_SUPPLIED RECORDS_
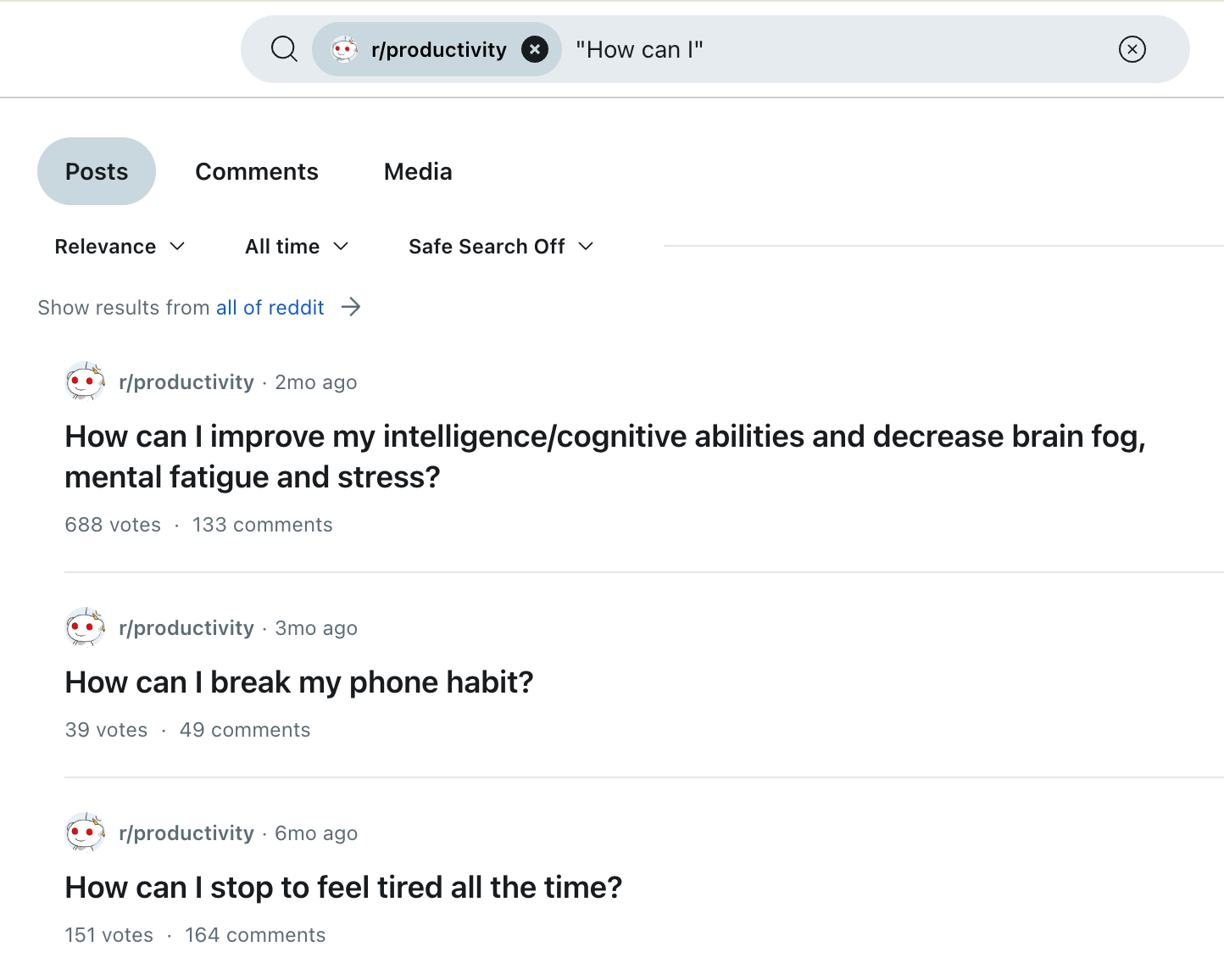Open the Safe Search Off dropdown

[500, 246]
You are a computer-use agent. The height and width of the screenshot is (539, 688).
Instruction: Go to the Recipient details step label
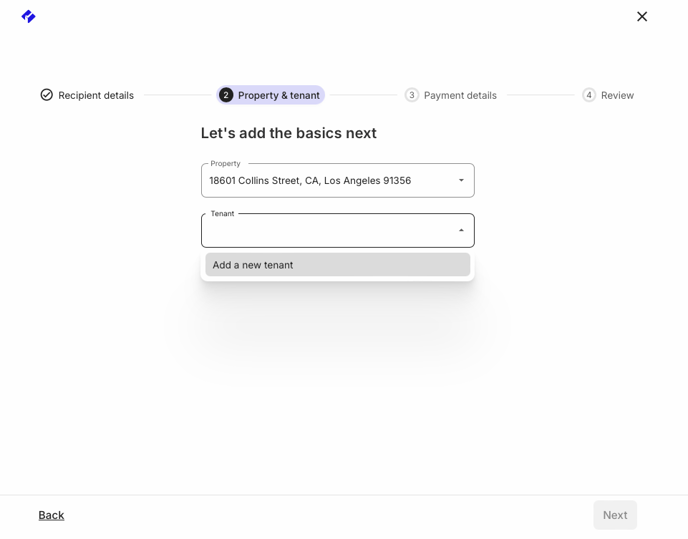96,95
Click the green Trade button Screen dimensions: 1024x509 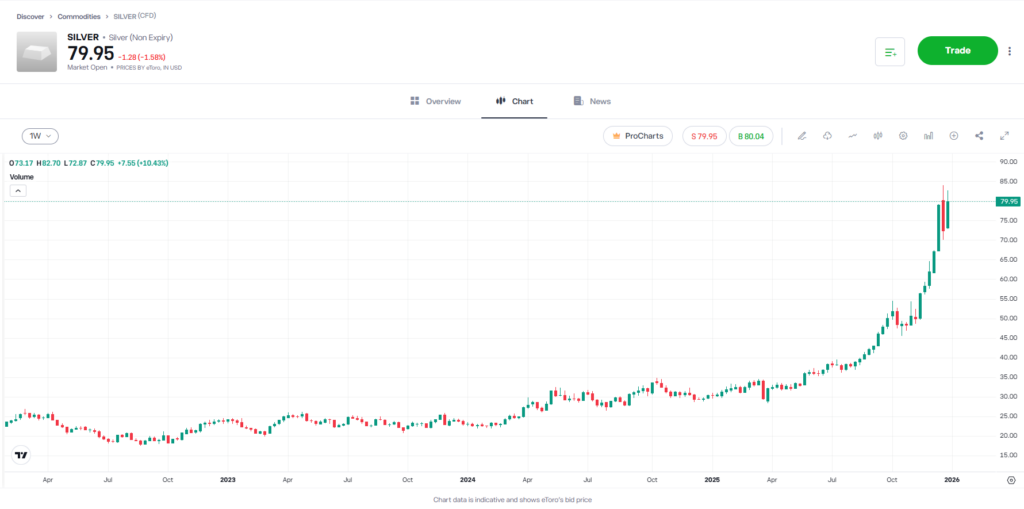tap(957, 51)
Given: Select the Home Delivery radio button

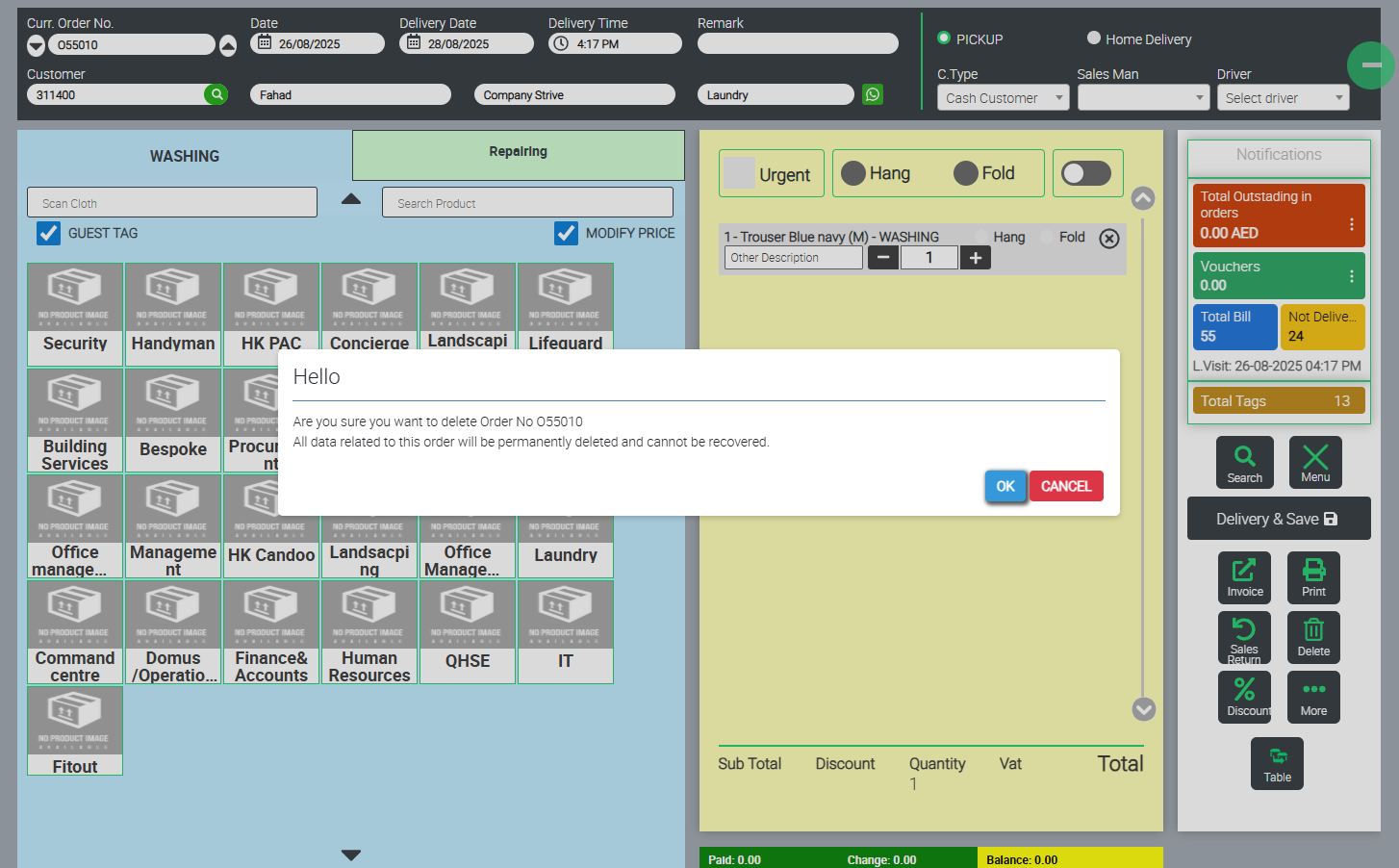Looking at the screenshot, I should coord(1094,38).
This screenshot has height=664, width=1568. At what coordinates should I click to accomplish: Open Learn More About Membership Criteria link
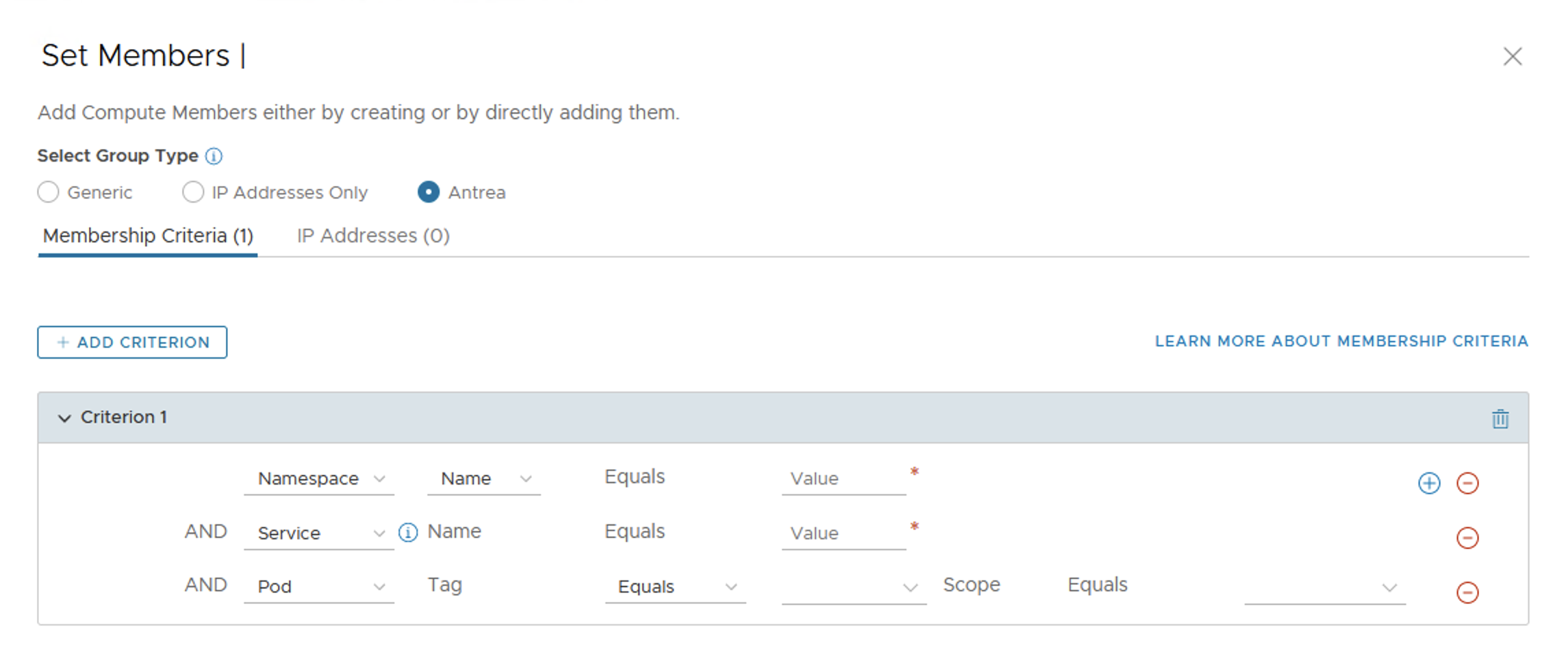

--

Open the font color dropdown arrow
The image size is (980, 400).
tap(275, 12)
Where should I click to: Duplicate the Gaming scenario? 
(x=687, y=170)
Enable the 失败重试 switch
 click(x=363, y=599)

_GOAL OF THE EXERCISE_
Please copy the lines above exactly, starting at the line that holds "Given: Select the Home Delivery radio button" and ending at the line that holds "This screenshot has"; include both, but no pictures.

_EXERCISE OUTPUT_
Given: Select the Home Delivery radio button

Looking at the screenshot, I should coord(1094,38).
This screenshot has height=664, width=1568. At what coordinates should I click to accomplish: Open Learn More About Membership Criteria link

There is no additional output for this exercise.